The OK Night, much appreciated by music enthusiasts and night-owls, is the place to be on the Festival Saturday for everyone who wants to crank it up after the Electronic Theatre or the Klangwolke.

CyberArts Opening

Highlights of Digital Media Art! Opening of the CyberArts exhibition in the OÖ Kulturquartier. Since 1998 the OK in the OÖ Kulturquartier has presented the prizewinning art works of the Prix Ars Electronica, the most renowned competition for digital art in the world.

CyberArts 2019 Tour

Join the tour through the Cyberarts exhibition in the Ursulinenhof in OÖ Kulturquartier that showcases works singled out for recognition by the Prix Ars Electronica.

Solar Walk
Réka Bucsi (HU)

Solar Walk shows the journey of individuals and their creations on through time and space. Any meaning behind the actions only exists from the viewpoint of the individual but not from the perspective of an entire solar system. Réka Bucsi conveys in her whimsical animation the melancholy acceptance of chaos as something beautiful and cosmic.

The SINE WAVE ORCHESTRA stay
Ken Furudate (JP), Daisuke Ishida (JP), Kazuhiro Jo (JP), Zuiki Noguchi (JP) / The SINE WAVE ORCHESTRA (JP)

The SINE WAVE ORCHESTRA has chosen to dedicate their work to the sine wave, said to be the most basic sound and therefore called pure tone, containing neither overtone nor noise but a single frequency. This work is defined by the interplay of visitors: Each spectator is given a small device which can play a sine wave and asked to choose its frequency and position on one of the columns of copper wire in the attic.

APPARATUM
panGenerator (PL)

Digital interface meets purely analogue sound. The APPARATUM was inspired by the heritage of the Polish Radio Experimental Studio — one of the first studios in the world to produce electroacoustic music. The installation draws inspiration musically and graphically from the “Symphony – Electronic Music” composed by Bogusław Schaeffer. Here, analogue sound generators, based on magnetic tape and optical components, are controlled via a graphic score with a digital interface. NOTE: You can create and listen to your own composition, print out your score and retrieve it in the online archive of APPARATUM.

Emergence
Universal Everything (GB)

Emergence is an open-world environment and crowd performance. The virtual reality installation expresses the primal human desire to maintain individual identity while being part of a crowd. As the user navigates a crowd of thousands, shafts of light beckon them closer. As they touch the light, the environment responds in real time, continually challenging the user's perception. In this installation, Universal Everything experiments with software-based improvisation and custom-coded crowd simulations.

The Normalizing Machine
Dan Stavy (IL), Eran Weissenstern (IL), Mushon Zer-Aviv (IL)
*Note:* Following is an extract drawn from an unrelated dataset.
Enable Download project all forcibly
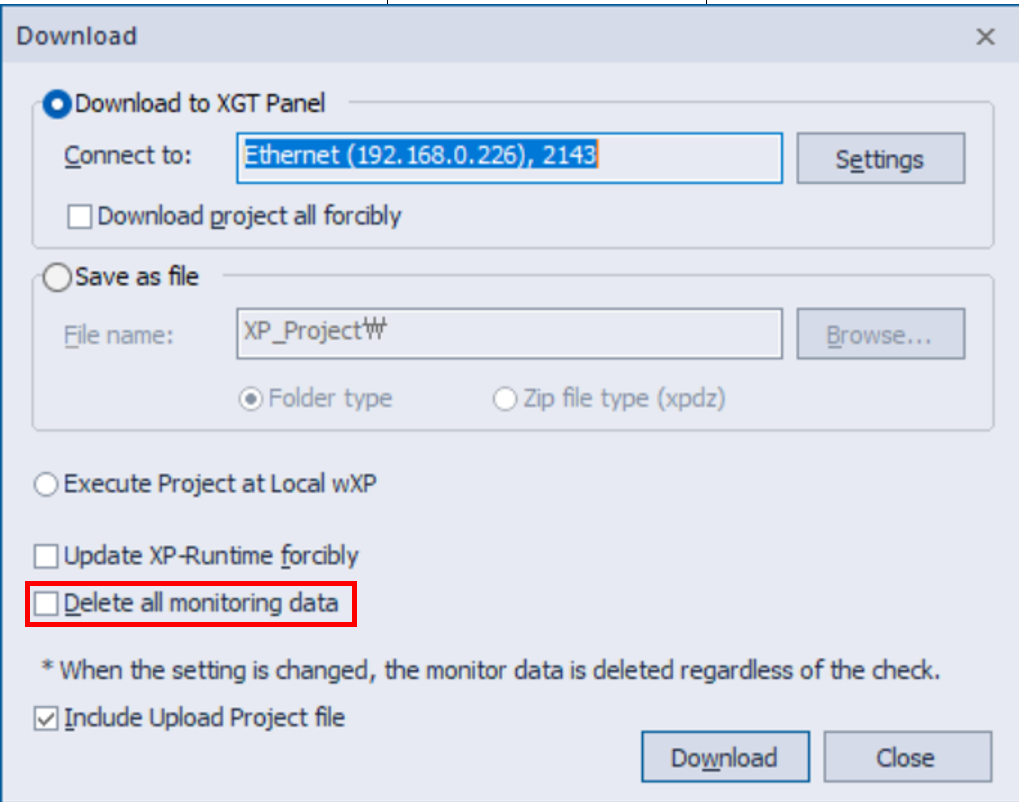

The Normalizing Machine aims to identify and analyze the image of social normalcy. Facing the camera, each participant is asked to point out who looks “more normal” from a line-up of previously recorded participants. The machine adds the selection to its aggregated algorithmic image of normalcy.

VFRAME: Visual Forensics and Metadata Extraction
Adam Harvey (US), Josh Labouve (US)

In conflict zones around the world, serious human rights violations repeatedly occur through the use of illegal munitions. VFRAME shows how surveillance technologies can be used to document such violations – for example in the Syrian conflict. A visual search engine was trained to analyze video data sets from battle zones to spot such weapons. In order to train the neural network of the search engine to recognize them even in low-resolution recordings, 3D models were created and fed into the object detection software.

Fossil Futures
Nora Al-Badri (DE), Jan Nikolai Nelles (DE)

"Oskar" is what Germans affectionately call "their" Dino, the world's largest dinosaur skeleton, which is at home in Berlin's Museum of Natural History. Nora Al-Badri and Jan Nikolai Nelles tried to find out where it originally came from and how it finally landed here. They received little information from the public authorities, but with the help of leaked data, artificial intelligence and 3D scans, the history of the fossil could be reconstructed. The trail led to the south of Tanzania. Under German colonial rule, tons of petrified bones were found there and brought to Germany. Using state-of-the-art technology – including a "Virtual Reality Museum" – Fossil Future poses the question of stolen identity, cultural heritage and public property.